**Records supplied**
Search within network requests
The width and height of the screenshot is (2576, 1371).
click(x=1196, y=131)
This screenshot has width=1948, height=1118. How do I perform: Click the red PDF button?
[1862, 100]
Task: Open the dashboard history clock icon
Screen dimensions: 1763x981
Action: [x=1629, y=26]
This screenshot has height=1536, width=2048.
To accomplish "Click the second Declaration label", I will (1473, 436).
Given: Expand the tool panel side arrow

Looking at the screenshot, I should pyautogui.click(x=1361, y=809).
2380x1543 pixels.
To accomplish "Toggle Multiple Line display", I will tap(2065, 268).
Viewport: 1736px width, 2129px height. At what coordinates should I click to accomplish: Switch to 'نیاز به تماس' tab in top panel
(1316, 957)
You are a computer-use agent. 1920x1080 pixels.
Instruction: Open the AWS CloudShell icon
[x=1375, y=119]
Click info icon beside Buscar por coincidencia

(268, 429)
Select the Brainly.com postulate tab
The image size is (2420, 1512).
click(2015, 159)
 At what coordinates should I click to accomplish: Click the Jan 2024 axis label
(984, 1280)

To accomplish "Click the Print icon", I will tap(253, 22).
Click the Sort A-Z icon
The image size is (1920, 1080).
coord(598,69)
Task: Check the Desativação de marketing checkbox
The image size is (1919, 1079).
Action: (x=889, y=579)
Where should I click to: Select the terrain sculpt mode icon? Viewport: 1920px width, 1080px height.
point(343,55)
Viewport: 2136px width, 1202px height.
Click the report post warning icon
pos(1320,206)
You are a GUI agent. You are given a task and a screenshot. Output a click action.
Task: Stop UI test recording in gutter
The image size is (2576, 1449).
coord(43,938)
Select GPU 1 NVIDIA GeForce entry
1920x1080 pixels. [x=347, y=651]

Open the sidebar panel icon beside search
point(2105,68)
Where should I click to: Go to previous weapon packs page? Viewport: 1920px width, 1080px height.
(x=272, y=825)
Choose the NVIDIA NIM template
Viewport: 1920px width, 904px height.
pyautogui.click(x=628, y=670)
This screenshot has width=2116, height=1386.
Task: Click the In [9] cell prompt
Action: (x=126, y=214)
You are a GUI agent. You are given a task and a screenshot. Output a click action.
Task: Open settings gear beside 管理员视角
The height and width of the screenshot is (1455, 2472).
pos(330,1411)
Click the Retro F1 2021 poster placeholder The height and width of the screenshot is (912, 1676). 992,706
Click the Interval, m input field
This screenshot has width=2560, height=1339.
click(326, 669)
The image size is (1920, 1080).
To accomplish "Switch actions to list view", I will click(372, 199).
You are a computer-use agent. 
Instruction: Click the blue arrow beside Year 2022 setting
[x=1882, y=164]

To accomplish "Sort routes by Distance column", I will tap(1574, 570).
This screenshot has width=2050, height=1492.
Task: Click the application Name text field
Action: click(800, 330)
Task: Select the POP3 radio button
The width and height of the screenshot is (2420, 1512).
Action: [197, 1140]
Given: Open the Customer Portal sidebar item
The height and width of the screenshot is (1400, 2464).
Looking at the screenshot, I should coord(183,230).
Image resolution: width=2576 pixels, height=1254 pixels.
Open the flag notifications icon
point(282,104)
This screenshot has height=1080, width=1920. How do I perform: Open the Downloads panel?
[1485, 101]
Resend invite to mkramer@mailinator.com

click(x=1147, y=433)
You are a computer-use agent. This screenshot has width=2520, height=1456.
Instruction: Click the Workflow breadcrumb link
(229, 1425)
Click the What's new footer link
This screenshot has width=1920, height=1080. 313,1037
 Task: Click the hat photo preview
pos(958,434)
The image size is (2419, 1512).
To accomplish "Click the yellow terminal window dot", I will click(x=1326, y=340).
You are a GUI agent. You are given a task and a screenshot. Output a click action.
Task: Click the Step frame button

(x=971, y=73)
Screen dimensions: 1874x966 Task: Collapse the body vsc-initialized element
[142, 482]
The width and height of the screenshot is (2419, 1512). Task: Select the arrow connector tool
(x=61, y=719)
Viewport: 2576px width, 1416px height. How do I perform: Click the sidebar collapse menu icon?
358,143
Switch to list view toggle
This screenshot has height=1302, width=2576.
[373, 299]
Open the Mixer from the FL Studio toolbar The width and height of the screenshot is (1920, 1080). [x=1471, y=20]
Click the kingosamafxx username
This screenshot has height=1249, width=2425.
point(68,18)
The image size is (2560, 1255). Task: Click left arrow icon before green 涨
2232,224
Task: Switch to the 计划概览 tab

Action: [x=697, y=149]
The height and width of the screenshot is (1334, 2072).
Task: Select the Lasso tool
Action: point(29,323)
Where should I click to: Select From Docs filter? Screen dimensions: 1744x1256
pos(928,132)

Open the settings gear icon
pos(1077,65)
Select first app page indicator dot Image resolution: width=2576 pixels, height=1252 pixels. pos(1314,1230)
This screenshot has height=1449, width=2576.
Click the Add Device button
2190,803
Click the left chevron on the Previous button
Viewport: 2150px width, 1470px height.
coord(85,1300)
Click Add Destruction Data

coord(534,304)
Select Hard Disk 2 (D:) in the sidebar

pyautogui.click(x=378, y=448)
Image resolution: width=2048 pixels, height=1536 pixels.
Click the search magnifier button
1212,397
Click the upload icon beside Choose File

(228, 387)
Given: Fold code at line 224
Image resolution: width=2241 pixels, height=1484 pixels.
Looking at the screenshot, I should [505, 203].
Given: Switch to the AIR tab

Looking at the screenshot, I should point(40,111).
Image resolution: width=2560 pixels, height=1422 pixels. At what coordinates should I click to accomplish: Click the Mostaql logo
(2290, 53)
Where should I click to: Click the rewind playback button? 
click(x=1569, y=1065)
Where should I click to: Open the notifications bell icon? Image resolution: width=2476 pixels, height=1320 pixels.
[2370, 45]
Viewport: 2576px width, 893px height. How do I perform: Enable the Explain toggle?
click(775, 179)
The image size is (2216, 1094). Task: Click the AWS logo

**Activity**
Within the listing above, filter for lines holding the string "computer" and copy each one.

**Output of the task**
You are a computer-use agent. 1920x1080 pixels.
You are a computer-use agent. 
You are a computer-use agent. This screenshot has width=2520, height=1456.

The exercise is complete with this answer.